Selected Publications
- In the Vortex of Violence: Lynching, Extralegal Justice and the State in Post-Revolutionary Mexico (University of California Press, 2020).
- “Violence in Post-Revolutionary Mexico,” Working Paper Series, Kellogg Institute for International Studies, No. 444, May 2021, https://kellogg.nd.edu/violence-post-revolutionary-mexico
- “The Lynching of the Impious: Violence, Politics, and Religion in Post-Revolutionary Mexico (1930s-1950s),” The Americas: A Quarterly Review of Latin American History (Vol. 77, no. 1, 2020), pp. 101-28. * https://doi.org/10.1017/tam.2019.73 (*2021 Best Article in the Humanities Award, Latin American Studies Association, Mexico Section)
- “Lynching and the Politics of State Formation in Post-Revolutionary Puebla (1930s-1950s),” Journal of Latin American Studies (Vol. 51, no. 3, 2019), pp. 499-521. ** https://doi.org/10.1017/S0022216X18001104 (**2020 Best Article Award, New England Council of Latin American Studies (NECLAS)

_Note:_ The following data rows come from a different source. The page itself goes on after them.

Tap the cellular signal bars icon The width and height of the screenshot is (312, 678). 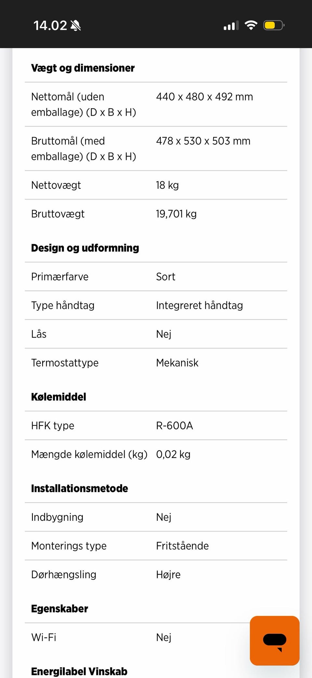pyautogui.click(x=231, y=25)
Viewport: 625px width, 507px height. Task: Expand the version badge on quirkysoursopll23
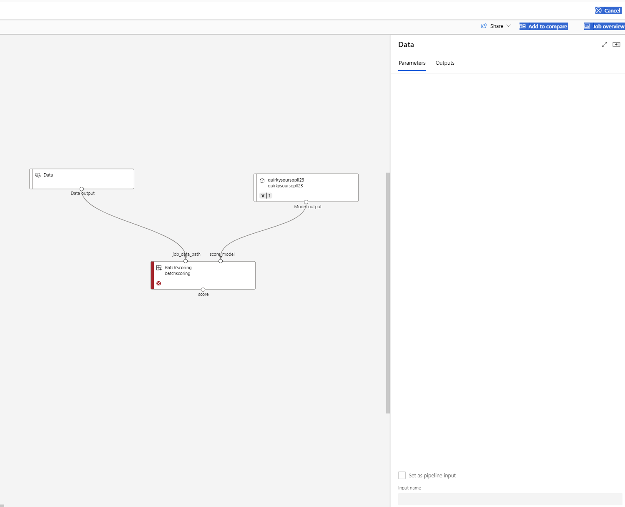(x=266, y=195)
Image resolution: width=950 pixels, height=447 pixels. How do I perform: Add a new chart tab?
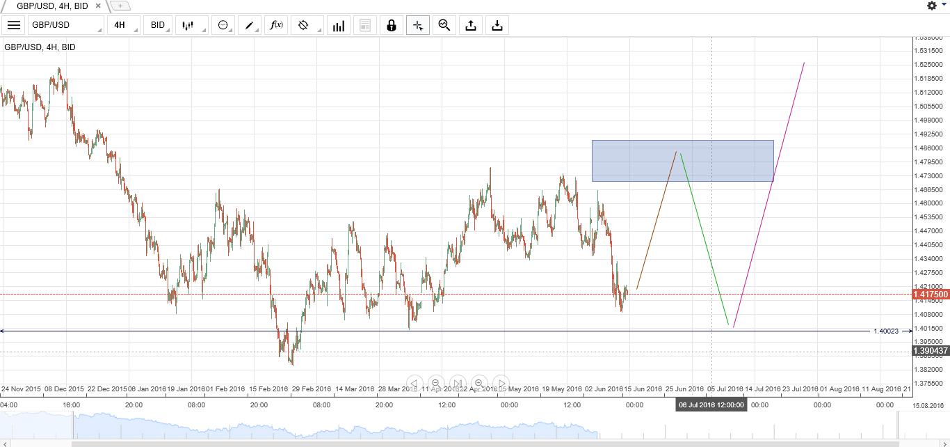coord(120,6)
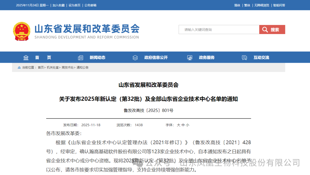Viewport: 310px width, 175px height.
Task: Click 机关处室 in breadcrumb
Action: tap(53, 68)
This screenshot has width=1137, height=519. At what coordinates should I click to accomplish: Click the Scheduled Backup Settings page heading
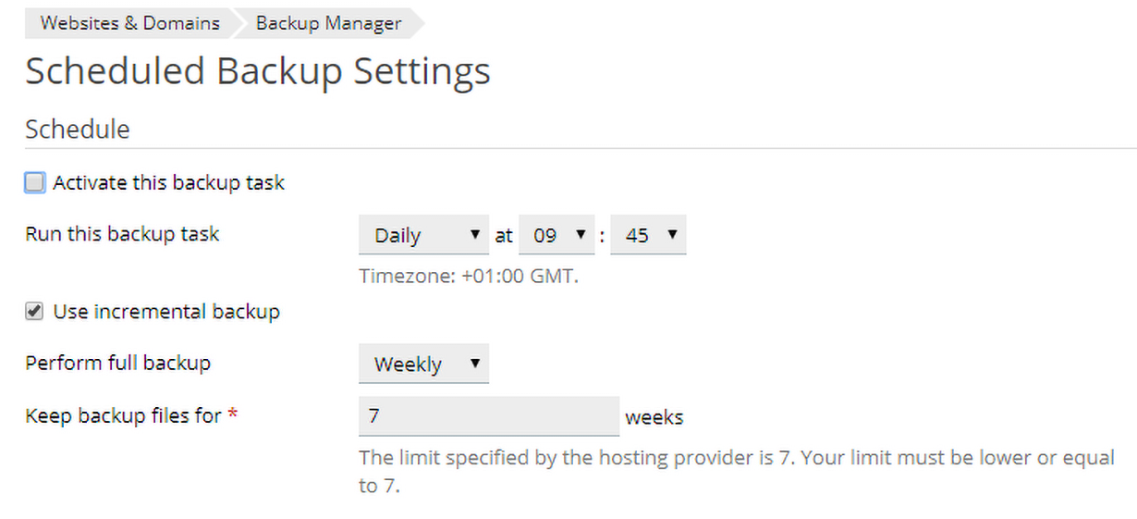257,72
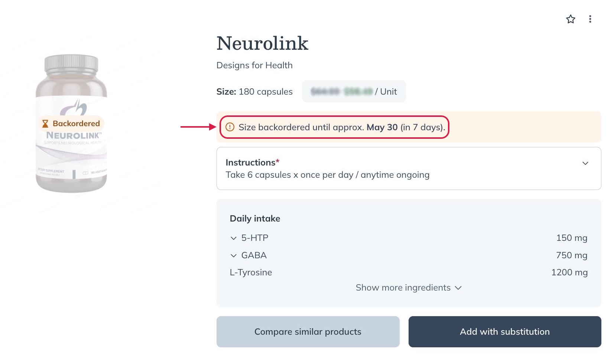Click the Daily intake heading
The width and height of the screenshot is (614, 354).
coord(255,219)
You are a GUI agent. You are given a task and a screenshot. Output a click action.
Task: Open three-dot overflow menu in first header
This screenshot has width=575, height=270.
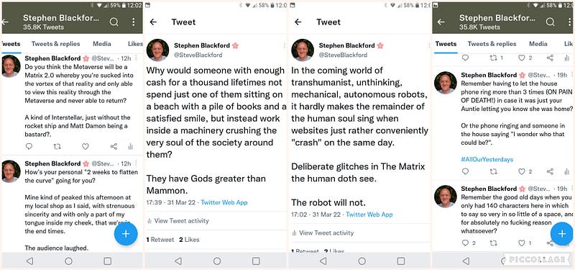pos(134,22)
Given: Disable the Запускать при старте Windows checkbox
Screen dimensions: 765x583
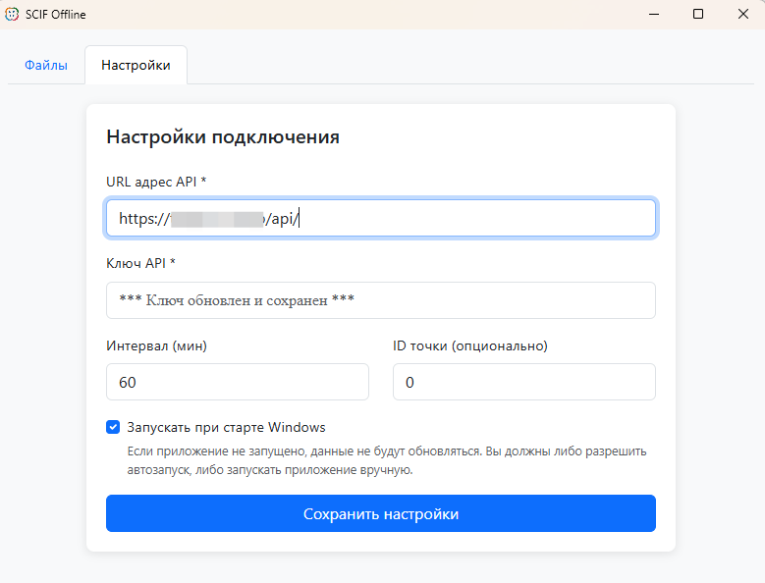Looking at the screenshot, I should coord(113,428).
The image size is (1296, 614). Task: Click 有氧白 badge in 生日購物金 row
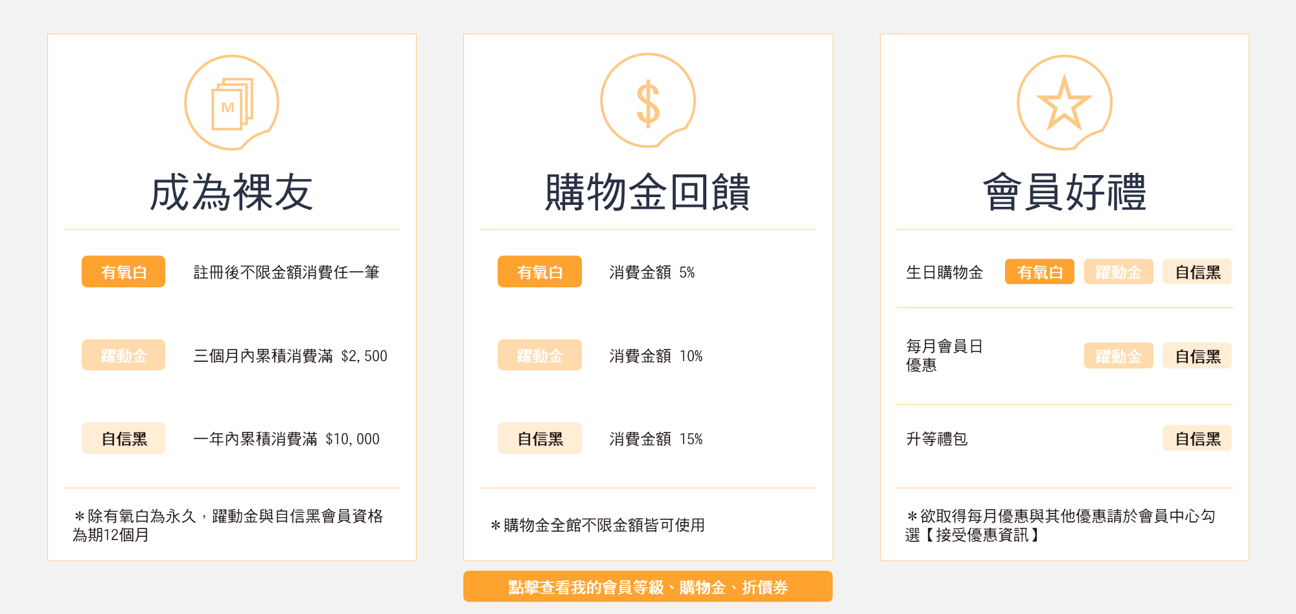[x=1039, y=272]
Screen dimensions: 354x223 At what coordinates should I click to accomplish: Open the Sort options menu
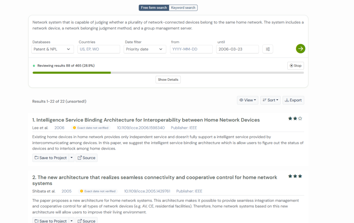pyautogui.click(x=270, y=100)

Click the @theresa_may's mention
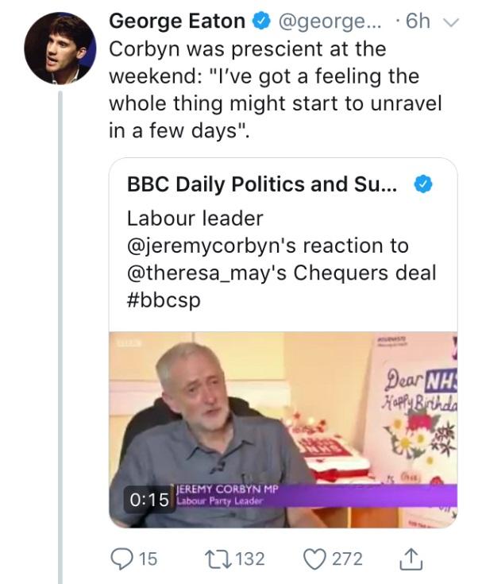point(209,273)
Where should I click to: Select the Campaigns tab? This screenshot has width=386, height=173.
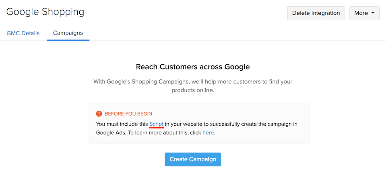click(x=68, y=33)
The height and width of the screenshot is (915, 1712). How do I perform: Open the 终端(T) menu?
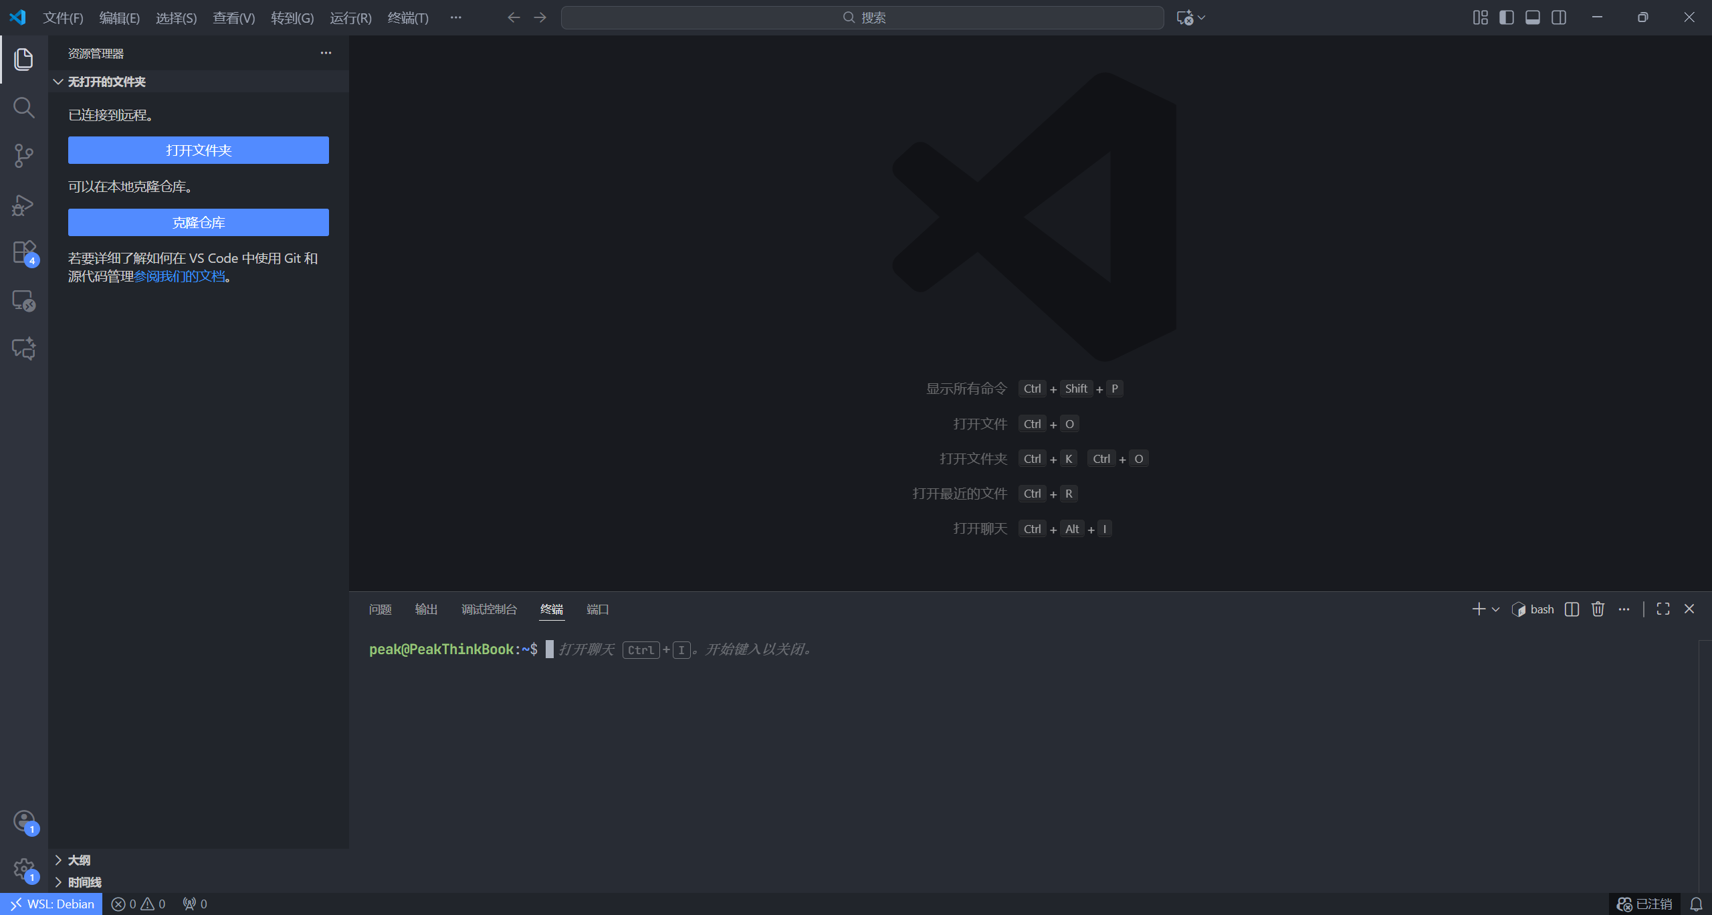(x=408, y=18)
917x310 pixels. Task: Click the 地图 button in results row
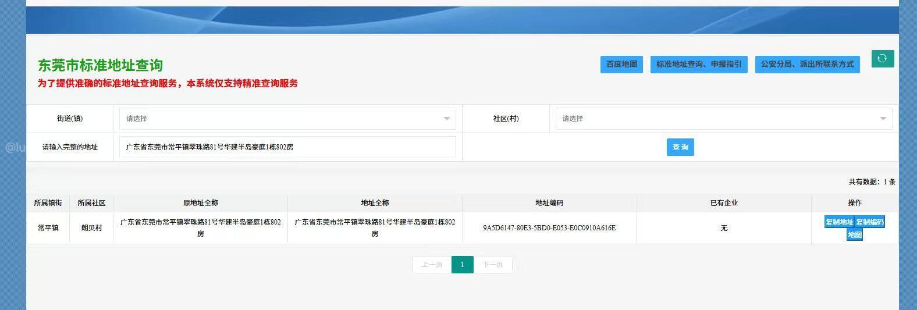854,235
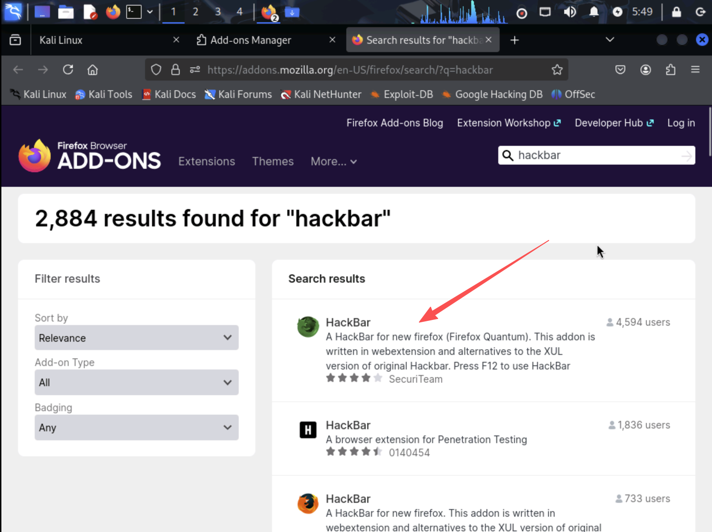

- “Determinants of Support for Extralegal Violence in Latin America and the Caribbean,” with José Miguel Cruz, Latin American Research Review (vol. 54, no. 1, 2019), pp. 50-68.
FRIAS Project
Religion, Violence, and the Secular State in Mexico (1920-2020)
This project seeks to examine why and under what conditions religion has contributed to legitimate or deter the use of violence across different periods of time in Mexico. Beginning with the Cristero War (1926-1929) and ending with the role that the clergy and lay members of the Catholic Church have played in confronting the country’s contemporary context of criminal violence, I will analyze the political, cultural, and theological drivers that have shaped Catholics’ understanding of the acceptability of violence. Based on the examination of newspapers and archival materials from ecclesiastical and official sources, as well as on the use of oral histories, my aim is to show how Catholics’ popular and official understandings of martyrdom, sacrifice, and justice, have all shaped believers’ responses to situations and individuals considered hostile or offensive to their spiritual and material wellbeing. Archival research in three different cities will allow me to compare and contrast geographical and temporal variations among Catholics’ attitudes towards violent conflict as well as religion’s potential contribution to peace building.By analyzing the complex and multifaceted relationship between religion and violence in Mexico, home to the world’s second largest population of Catholics in the world after Brazil, this project will contribute to broader conversations regarding the impact of religious beliefs on the organization and legitimation of violence at a global scale. It will also add to our understanding of the ways in which faith-based communities can contribute to identify the cultural and ideological determinants of violence as well to work towards more peaceful societies.